Entries from a dataset
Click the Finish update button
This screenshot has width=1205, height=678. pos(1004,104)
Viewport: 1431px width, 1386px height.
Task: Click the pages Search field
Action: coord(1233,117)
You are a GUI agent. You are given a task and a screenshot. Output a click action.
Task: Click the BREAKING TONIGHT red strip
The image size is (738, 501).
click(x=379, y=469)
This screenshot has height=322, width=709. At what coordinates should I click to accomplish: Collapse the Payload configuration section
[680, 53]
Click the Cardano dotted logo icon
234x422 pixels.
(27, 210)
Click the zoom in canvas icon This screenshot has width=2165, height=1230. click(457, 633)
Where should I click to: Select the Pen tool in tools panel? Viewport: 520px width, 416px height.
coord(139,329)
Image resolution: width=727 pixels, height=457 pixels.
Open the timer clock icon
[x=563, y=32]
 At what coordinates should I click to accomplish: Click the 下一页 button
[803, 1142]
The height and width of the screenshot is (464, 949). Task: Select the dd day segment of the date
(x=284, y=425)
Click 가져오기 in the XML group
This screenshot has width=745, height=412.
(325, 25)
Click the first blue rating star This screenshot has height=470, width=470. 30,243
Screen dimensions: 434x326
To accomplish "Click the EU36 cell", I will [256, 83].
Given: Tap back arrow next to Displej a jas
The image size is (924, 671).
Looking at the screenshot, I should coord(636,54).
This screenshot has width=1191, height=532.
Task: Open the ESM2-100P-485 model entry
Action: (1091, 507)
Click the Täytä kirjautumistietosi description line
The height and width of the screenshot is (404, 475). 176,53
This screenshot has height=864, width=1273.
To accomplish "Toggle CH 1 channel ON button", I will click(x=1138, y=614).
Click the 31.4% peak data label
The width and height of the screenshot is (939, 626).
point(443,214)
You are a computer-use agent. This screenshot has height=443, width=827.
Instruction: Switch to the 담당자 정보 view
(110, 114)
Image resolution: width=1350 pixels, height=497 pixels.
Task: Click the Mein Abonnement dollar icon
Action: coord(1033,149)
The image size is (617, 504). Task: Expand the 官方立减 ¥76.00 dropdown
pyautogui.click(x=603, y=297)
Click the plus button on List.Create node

● Aim
Please render all of the material above as a Markdown table with two columns, Row and Line. Give each line its own numbered row, and leave out blank lines.

● Finished task
| Row | Line |
|---|---|
| 1 | Click the Finish update button |
| 2 | This screenshot has width=1205, height=678. pos(1004,104) |
| 3 | Viewport: 1431px width, 1386px height. |
| 4 | Task: Click the pages Search field |
| 5 | Action: coord(1233,117) |
| 6 | You are a GUI agent. You are given a task and a screenshot. Output a click action. |
| 7 | Task: Click the BREAKING TONIGHT red strip |
| 8 | The image size is (738, 501). |
| 9 | click(x=379, y=469) |
| 10 | This screenshot has height=322, width=709. At what coordinates should I click to accomplish: Collapse the Payload configuration section |
| 11 | [680, 53] |
| 12 | Click the Cardano dotted logo icon |
| 13 | 234x422 pixels. |
| 14 | (27, 210) |
| 15 | Click the zoom in canvas icon This screenshot has width=2165, height=1230. click(457, 633) |
| 16 | Where should I click to: Select the Pen tool in tools panel? Viewport: 520px width, 416px height. |
| 17 | coord(139,329) |
| 18 | Image resolution: width=727 pixels, height=457 pixels. |
| 19 | Open the timer clock icon |
| 20 | [x=563, y=32] |
| 21 |  At what coordinates should I click to accomplish: Click the 下一页 button |
| 22 | [803, 1142] |
| 23 | The height and width of the screenshot is (464, 949). Task: Select the dd day segment of the date |
| 24 | (x=284, y=425) |
| 25 | Click 가져오기 in the XML group |
| 26 | This screenshot has width=745, height=412. |
| 27 | (325, 25) |
| 28 | Click the first blue rating star This screenshot has height=470, width=470. 30,243 |
| 29 | Screen dimensions: 434x326 |
| 30 | To accomplish "Click the EU36 cell", I will [256, 83]. |
| 31 | Given: Tap back arrow next to Displej a jas |
| 32 | The image size is (924, 671). |
| 33 | Looking at the screenshot, I should coord(636,54). |
| 34 | This screenshot has width=1191, height=532. |
| 35 | Task: Open the ESM2-100P-485 model entry |
| 36 | Action: (1091, 507) |
| 37 | Click the Täytä kirjautumistietosi description line |
| 38 | The height and width of the screenshot is (404, 475). 176,53 |
| 39 | This screenshot has height=864, width=1273. |
| 40 | To accomplish "Toggle CH 1 channel ON button", I will click(x=1138, y=614). |
| 41 | Click the 31.4% peak data label |
| 42 | The width and height of the screenshot is (939, 626). |
| 43 | point(443,214) |
| 44 | You are a computer-use agent. This screenshot has height=443, width=827. |
| 45 | Instruction: Switch to the 담당자 정보 view |
| 46 | (110, 114) |
| 47 | Image resolution: width=1350 pixels, height=497 pixels. |
| 48 | Task: Click the Mein Abonnement dollar icon |
| 49 | Action: coord(1033,149) |
| 50 | The image size is (617, 504). Task: Expand the 官方立减 ¥76.00 dropdown |
| 51 | pyautogui.click(x=603, y=297) |
| 52 | Click the plus button on List.Create node |